The 21st century socialism invokes welfare but fails to achieve development. In fact, the outcome of this new socialism has caused the slow dissolution of the country’s middle class. About 21.1 million Venezuelans (81 percent of the population) survive with 60 dollars a month. Social programs help them to stay alive, but fail to provide them with a dignified live. Claiming they are social justice, the Venezuelan state oil company spends a third of its earnings (more than 3.7 billion dollars) on social programs, which is laudable because no other government has done so before, but these oil-fueled social campaigns are band-aids to the country’s main problems: violence, unemployment and poor education. Any given week, newspapers present an account of about 32 gun-deaths in this country; two years ago the United Nations reported that about 47 people of every thousand are killed yearly with small arms. In addition, about half of Venezuela’s workforce operates in the informal economy, as buhoneros, or street vendors, who are not counted in the 14 percent of unemployment figures. In other words, about 60 percent of the population is either underemployed or have no job. So far, the trickiest problem is education: the National Institute of Statistics reports that 95.1 percent of Venezuelans are literate (thus, they can read and write), but high school dropouts are counted in millions. In sum, Venezuelans can read, but have no tools to interpret what they read. Meanwhile, those who want the benefits of the government’s social programs have to declare their loyalty to Chávez’s party. By promoting social justice and equality Chávez and his followers have restricted the freedom and responsibilities of the country’s poorest classes, claiming their supposed best interest. Venezuela’s State paternalism has made beggars of its citizens.

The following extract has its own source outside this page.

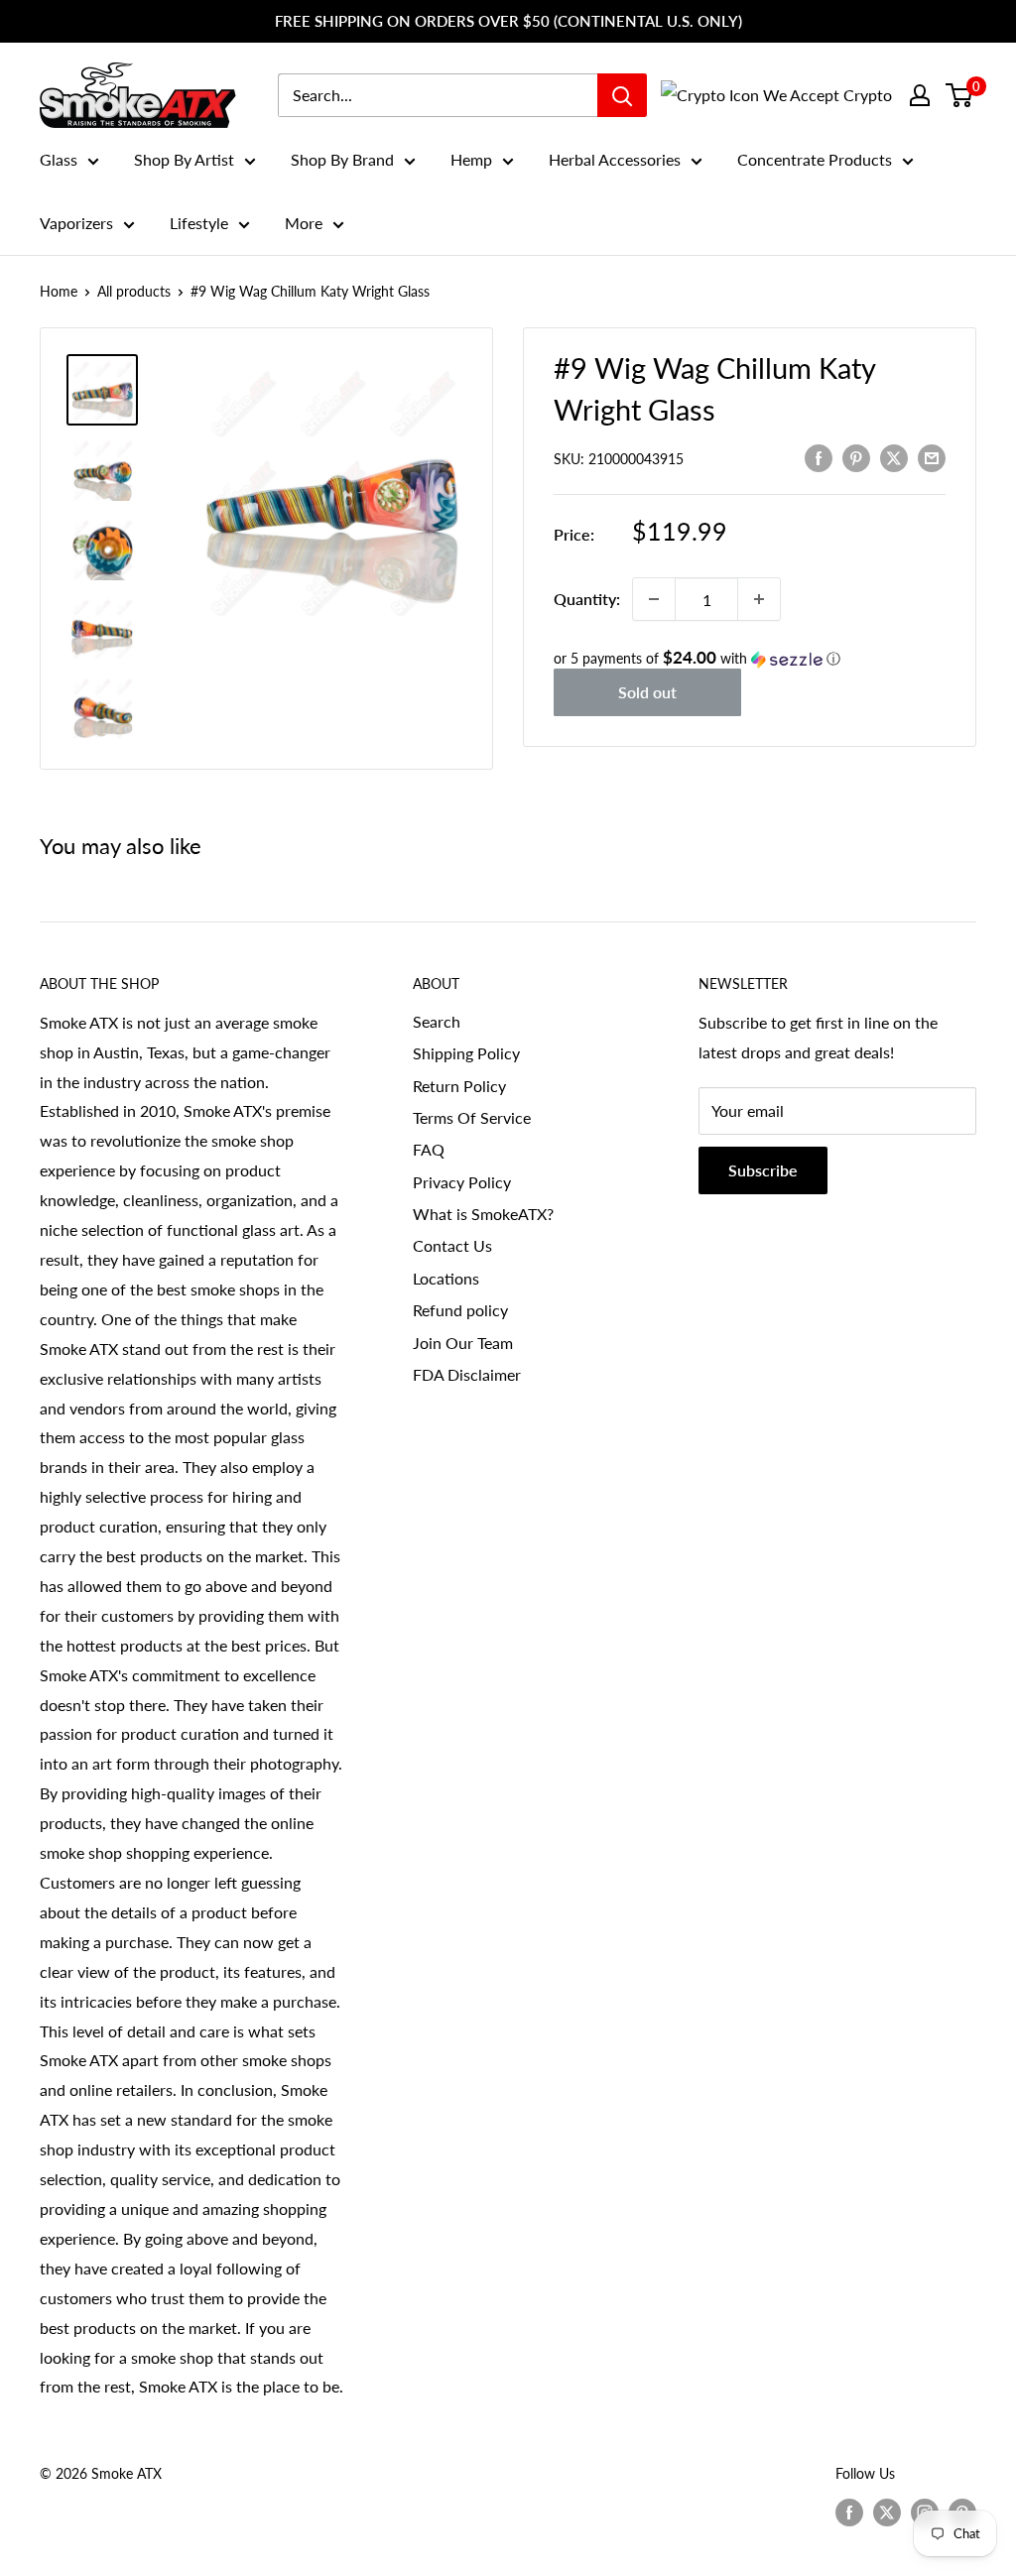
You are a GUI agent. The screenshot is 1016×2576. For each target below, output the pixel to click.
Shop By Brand (342, 159)
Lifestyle (199, 222)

The country’s capital, Caracas, feels like the Macondo of the banana plantation years, because it has been divided in two: the rich and the poor. Like American settlers inhabiting the fictional town protected by electric barriers, upper class Venezuelans live in neighborhoods with fenced houses. In downtown Caracas, orphan children live and work in the streets where buhoneros sell phone calls, food and even sex, and where violence is rampant. Venezuela hasn’t achieved social equality but social division. And the only group making profit from this dichotomy between classes is the ruling political party. Chávez calls the 21st century socialism the revolution of the poor, but the only true revolution in Venezuela has been oil. Venezuela, like Macondo, is a country politically unstable; dependent on oil exports and ruled by a small leftist group… it’s a Banana Republic. But these riches have an expiration date. What will become of Venezuela after a rainy day, or four years of rainy days, like in Macondo? Let’s only hope that ideologies have an answer for that, because otherwise, like García Márquez’s fictional town, Venezuela could be wiped from the map by a giant windstorm.